После яркого огня от костра кругом казалось как-то особенно темно и скучно. Словно черный цилиндр спустился и лег вокруг костра.
"Да, наверное, попадется. Он и вывернуться не сумеет, по-ихнему ни полслова, да и конь-то притупелый!.. Ольга-то теперь, надо думать, в Петербурге. Федор Карлович, поди-ка, рад-радешенек. Ну что же, скоро и свадьба. Говорят, Наполеону плохо и Австрия хлопочет, чтобы замирение было. Пора… А ведь Жмурина убьют – это как пить дать! Он же и необоротливый совсем казак… И напрасно я его послал… А тогда-то, в Мейсене, жену поминал. Тоже сладко будет повидаться… Он же любит ее, дети, поди-ка, есть. А его убьют, и из-за кого?.. Служба… Нет, зачем отваливаешься – ты сам! Ты знал, что его нельзя послать, что и конь притупелый, и казак не смышленый… Э, пустяки, что об этом думать. Мало, что ли, народу-то убивают. По каждом грустить".
Коньков повернулся на другой бок. Теперь ночь была у него перед глазами, а спина приятно обогревалась пламенем костра.
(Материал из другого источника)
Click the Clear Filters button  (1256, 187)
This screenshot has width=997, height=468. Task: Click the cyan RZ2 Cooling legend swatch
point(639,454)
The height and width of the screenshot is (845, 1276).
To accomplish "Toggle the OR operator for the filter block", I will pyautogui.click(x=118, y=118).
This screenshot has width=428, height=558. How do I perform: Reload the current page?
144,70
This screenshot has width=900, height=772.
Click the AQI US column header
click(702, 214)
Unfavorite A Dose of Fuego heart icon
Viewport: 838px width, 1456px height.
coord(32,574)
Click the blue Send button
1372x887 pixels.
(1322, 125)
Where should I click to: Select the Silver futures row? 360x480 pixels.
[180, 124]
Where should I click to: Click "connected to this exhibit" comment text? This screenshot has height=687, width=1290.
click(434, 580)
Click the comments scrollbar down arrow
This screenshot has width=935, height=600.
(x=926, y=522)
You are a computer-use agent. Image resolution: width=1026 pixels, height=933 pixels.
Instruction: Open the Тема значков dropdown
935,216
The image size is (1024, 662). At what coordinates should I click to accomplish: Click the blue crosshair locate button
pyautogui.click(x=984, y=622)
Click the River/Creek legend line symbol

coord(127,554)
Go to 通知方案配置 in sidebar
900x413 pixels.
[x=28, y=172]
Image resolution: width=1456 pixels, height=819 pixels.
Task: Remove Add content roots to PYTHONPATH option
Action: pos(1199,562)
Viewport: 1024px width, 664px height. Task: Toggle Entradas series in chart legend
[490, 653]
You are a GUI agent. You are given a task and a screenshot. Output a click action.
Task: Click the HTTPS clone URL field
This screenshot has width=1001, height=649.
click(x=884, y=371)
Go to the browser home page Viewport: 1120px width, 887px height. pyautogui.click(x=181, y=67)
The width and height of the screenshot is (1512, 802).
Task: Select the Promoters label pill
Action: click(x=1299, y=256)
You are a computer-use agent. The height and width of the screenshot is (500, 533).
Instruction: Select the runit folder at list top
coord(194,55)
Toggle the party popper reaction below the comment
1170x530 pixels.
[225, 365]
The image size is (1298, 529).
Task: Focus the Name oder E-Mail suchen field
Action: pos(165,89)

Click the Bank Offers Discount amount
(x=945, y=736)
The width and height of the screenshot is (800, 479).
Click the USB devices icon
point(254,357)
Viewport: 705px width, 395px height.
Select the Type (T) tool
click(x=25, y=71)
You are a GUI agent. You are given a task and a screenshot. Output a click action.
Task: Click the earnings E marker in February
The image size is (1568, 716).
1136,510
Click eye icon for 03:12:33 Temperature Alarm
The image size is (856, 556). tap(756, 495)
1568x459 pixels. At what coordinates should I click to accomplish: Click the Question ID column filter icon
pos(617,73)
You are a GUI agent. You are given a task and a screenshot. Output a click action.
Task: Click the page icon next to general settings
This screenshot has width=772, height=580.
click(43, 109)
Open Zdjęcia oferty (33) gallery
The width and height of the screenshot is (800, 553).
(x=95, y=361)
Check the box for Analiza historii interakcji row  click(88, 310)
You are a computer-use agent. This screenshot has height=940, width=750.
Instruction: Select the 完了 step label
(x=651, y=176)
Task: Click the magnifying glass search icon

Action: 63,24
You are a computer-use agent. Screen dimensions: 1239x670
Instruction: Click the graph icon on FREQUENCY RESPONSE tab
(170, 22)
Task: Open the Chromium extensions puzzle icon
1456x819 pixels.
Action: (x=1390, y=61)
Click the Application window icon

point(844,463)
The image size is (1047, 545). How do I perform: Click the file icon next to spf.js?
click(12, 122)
"Хорошо-то как! А там дождик накрапывает, что ли? Да, накрапывает… Где-то теперь Жмурин? Поди, за Вальдгеймом только. Его конь быстро не пойдет… Наверняка убьют казака. А я-то что? Чего же я лежу? Разве забыл я девиз: "Больше сея любви никтоже имать, да кто душу свою положит за други своя". Больше нет! И за это от Бога награда".
Коньков встал: все дрожало внутри у него. Да, скорее, скорее! Догнать, обогнать и сделать все, что надо! Любовь тогда велика, когда она способна на самопожертвование. И Ольга одобрила бы.
Коньков плотнее завернулся в старенький плащ и быстро пошел от костра.
– Куда вы? – крикнул Воейков. Коньков не ответил. "Таких вещей не говорят, – подумал он, – да и ему не понять, он отговаривать будет". И не прошло и минуты, как Занетто уже бежал крупной рысью по грязной, темной дороге.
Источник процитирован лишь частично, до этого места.